Quando me aproximei, ofegante, as pernas queimando e o peito apertado, ele apenas ergueu uma sobrancelha, me estudando de cima a baixo. Seu olhar parecia medir cada parte minha, como se tentasse entender o que alguém como eu estava fazendo ali, se atrevendo a se aproximar.

— Talvez você não se lembre de mim — falei , tentando recuperar o fôlego da corrida.— Mas sou filho do homem que ofendeu você e sua mãe. Por favor, estou implorando. Pare de atormentar meu pai.

— Pelo que me lembro, seu pai já foi perdoado. Não estou fazendo nada contra ele.

Aquela resposta me pegou de surpresa, mas ao olhar para sua expressão, parecia que realmente não sabia da pressão que Otávio estava exercendo sobre nossa família. Falei rapidamente sobre a cobrança, como o prazo que antes era algo distante, agora estava se resumindo a apenas dias, e como até a nossa casa estava em jogo.

Ele suspirou, passando a mão pelo rosto.

— Eu deveria saber... típico do Otávio fazer essas coisas. Vem, vamos falar com ele.

A maneira como se virou para abrir a porta do carro fez meu estômago revirar. Quase não consegui processar que, finalmente, havia uma chance real.

— Qual o seu nome, garoto?

— Leonardo Montenegro, mas ...mas me chamam de Leo. E o seu?

— Matheus Cavalcante. Otávio está no Hotel Mayson Royal.
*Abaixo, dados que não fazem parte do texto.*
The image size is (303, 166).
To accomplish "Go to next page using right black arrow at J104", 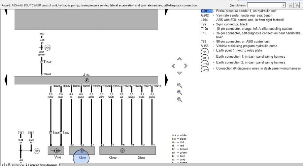I will pos(166,80).
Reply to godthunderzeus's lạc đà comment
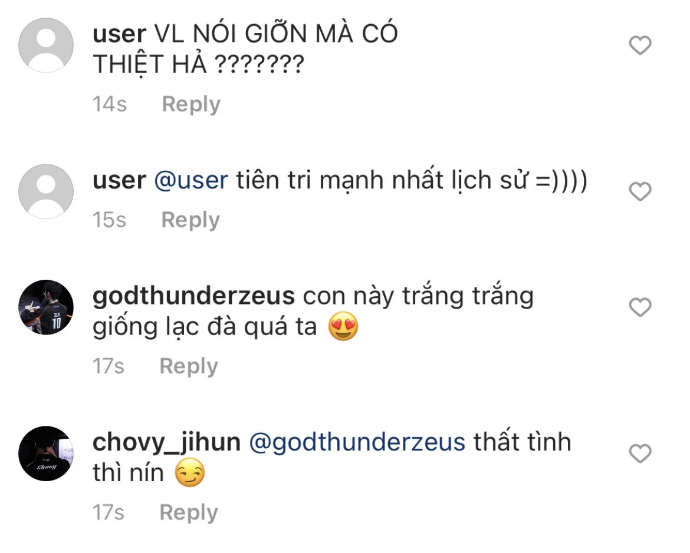690x553 pixels. click(x=189, y=367)
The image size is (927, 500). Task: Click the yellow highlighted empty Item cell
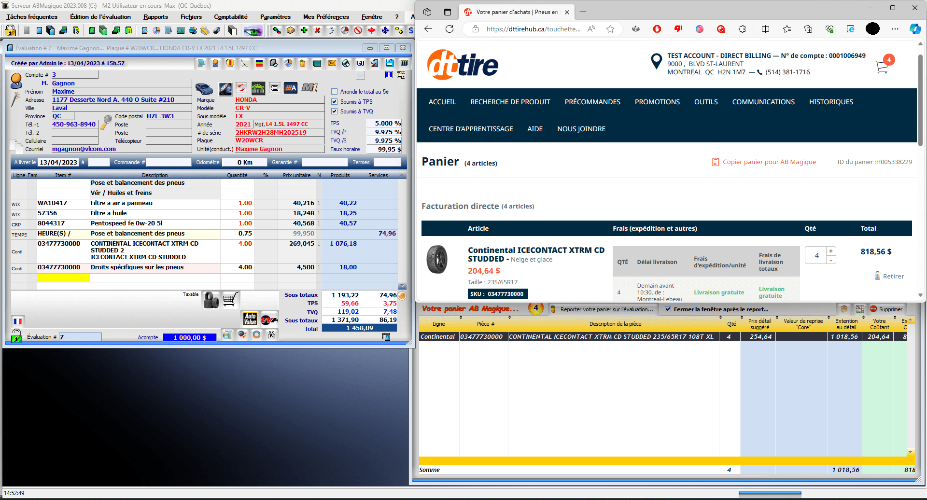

— Esse hotel é um dos milhares que ele tem aqui em Vale Azul, né? Fora os outros pelo país todo.

— Você é bem informado, Leo. É um dos menores, para falar a verdade. Ele gosta da cobertura porque é mais discreto.

A resposta de Matheus veio tranquila, como se estivesse apenas falando sobre um hotel qualquer. Mas, para mim, cada palavra estava carregada de um peso que mal conseguia compreender. Disfarçando o tremor nas mãos, olhei pela janela enquanto o carro dobrava uma esquina luxuosa.
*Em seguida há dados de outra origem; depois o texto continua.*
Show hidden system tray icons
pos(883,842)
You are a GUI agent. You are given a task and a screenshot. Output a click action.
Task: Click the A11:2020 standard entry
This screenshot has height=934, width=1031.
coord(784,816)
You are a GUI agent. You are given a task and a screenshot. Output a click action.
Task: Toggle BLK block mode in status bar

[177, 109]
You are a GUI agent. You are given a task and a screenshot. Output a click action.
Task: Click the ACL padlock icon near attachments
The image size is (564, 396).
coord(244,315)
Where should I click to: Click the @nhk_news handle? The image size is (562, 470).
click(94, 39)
Quando vi o hotel, meu queixo quase caiu. Erguia-se como uma torre de vidro e concreto, refletindo o céu azul e as nuvens em sua fachada brilhante.

Matheus estacionou em frente à entrada e saiu rapidamente do carro, indo direto para o elevador. Tive que acelerar o ritmo para acompanhá-lo.

— Foi mal. O Otávio não quer que ninguém saiba que ele está aqui — explicou, apertando o botão do último andar para a cobertura.

— Entendo. Não vou falar para ninguém .

O elevador era revestido por um aço polido que refletia cada movimento nosso. Me vi no reflexo, com as expressões tensas e a preocupação estampada no rosto. Cada detalhe parecia amplificado: o desgaste nos meus tênis, os meus olhos azuis com olheiras profundas eram um retrato fiel do estresse das últimas semanas, e o meu cabelo loiro estava bagunçado de tanto passar a mão, como se tentasse aliviar a pressão mental que não parecia se dissipar. O cheiro suave de perfume floral preenchia o ar, talvez lavanda ou jasmim, algo leve, mas que, invés de me acalmar, só intensificava a sensação de claustrofobia.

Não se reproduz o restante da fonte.